14

80 40 0
                                    

Uyandığımda bembeyaz bir odadaydım. Kolumda serum vardı. Kafamda sargı olduğunu aynaya baktığımda gördüm. Ne olduğunu hatırlamıyordum. Birkaç dakika sonra Doğu geldi yanıma.

- İrem iyi misin?

- İyiyim de ne oldu bana?

- Nasıl yani? Hatırlamıyor musun?

- Hayır ne oldu söylesene!

- Tamam bağırma , hem suçlu hem güçlü. Dün arabayı ben kullanıcam diye tutturdun. Senin yüzünden kaza yaptık.

- Saçma sapan konuşma ben araba kullanmayı bilmiyorum bile. Ne yaptın bana çabuk söyle!!

- Kızım ne atar yapıyosun bana? Hepsi senin yüzünden diyorum. Bak deli etme adamı! Aman be ne halin varsa gör ben gidiyorum.

- Allah kahretsin. Defol git!

Doktorlar kaza geçirdiğimizi ama Doğu'nun durumunun iyi olduğunu söyledi. Ayrıca 3 gün kadar burda kalmam gerektiğini de ekledi.

###

3 gün tahmin ettiğimden hızlı geçmişti ve Doğu bir kez bile yanıma gelmemişti. Umrumda mıydı? Evet lanet olsun ki umrumdaydı. Nedeni kendime sorarken hastaneden yeni çıkmış yürüyordum. Yolumu iki tane kabadayı kesti.
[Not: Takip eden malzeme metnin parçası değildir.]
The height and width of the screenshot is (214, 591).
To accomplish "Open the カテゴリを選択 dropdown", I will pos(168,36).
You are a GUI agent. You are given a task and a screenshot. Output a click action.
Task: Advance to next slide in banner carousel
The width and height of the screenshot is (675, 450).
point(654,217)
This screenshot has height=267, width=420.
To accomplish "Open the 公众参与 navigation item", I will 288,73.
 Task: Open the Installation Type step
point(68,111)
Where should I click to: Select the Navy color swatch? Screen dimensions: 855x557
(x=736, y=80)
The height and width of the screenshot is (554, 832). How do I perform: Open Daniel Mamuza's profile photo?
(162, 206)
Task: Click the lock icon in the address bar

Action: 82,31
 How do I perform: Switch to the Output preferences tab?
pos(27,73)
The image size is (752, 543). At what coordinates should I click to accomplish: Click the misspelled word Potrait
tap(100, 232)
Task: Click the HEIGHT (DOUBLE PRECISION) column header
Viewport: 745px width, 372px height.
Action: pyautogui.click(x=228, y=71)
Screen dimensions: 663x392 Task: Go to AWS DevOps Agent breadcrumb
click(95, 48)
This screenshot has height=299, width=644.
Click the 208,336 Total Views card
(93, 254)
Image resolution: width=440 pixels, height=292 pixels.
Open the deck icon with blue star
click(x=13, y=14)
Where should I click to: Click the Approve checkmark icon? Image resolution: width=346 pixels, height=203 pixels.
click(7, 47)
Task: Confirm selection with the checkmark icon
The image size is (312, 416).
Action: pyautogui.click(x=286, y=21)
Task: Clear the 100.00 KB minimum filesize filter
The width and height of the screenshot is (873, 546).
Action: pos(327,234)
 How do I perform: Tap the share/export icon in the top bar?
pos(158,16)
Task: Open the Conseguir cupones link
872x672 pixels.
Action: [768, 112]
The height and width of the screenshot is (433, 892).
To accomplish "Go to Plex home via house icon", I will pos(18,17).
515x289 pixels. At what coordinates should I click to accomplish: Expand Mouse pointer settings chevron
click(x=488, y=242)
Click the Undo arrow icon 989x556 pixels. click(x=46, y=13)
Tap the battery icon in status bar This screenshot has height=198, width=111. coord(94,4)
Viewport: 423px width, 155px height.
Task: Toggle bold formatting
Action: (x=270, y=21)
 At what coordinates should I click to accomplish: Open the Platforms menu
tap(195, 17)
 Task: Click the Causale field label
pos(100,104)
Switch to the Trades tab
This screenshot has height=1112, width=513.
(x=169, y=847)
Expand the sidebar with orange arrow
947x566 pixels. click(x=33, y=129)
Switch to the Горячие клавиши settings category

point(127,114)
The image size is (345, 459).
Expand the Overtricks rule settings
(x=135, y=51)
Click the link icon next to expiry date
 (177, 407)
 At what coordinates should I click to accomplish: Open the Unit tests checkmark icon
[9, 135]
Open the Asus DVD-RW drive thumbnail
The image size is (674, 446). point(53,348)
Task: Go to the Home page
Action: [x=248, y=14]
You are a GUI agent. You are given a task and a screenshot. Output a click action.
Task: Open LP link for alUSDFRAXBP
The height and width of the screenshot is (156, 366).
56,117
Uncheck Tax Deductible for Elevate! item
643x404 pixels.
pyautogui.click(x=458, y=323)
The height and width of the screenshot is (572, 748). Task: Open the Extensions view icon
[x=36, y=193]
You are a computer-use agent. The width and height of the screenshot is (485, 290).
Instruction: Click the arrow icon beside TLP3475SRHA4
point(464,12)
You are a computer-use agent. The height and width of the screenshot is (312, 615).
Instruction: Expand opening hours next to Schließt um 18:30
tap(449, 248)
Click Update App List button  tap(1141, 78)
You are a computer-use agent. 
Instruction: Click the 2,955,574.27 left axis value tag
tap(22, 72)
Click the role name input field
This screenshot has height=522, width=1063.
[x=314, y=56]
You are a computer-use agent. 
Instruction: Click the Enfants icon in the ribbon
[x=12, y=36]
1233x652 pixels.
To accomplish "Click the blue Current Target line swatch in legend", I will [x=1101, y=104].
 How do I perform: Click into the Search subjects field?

- Bana bak güzel kız , bizimkiler seni birkaç gün önce Çağan'ın yanında görmüşler. Hemen yerini söylesen senin açından iyi olur.

- Yurt dışında tedavi görüyor. Hem siz de kimsiniz?

- Çağan tanır bizi. Sen Vuslat'ın abileri de , kesin tanır. Neyse hangi ülkede öt bakalım.

- Nerden bileyim ben?

- Bana bak güzellik canının yanmasını istemiyorsan hemen söyle!

Adamlardan biri kolumu sıkıca tuttu. Anında moraracağına emindim. Kekeleyerek İngiltere'de dedim. Diğeri hemen birini aradı.

- Lan Tunç , hemen bize iki İngiltere bileti al.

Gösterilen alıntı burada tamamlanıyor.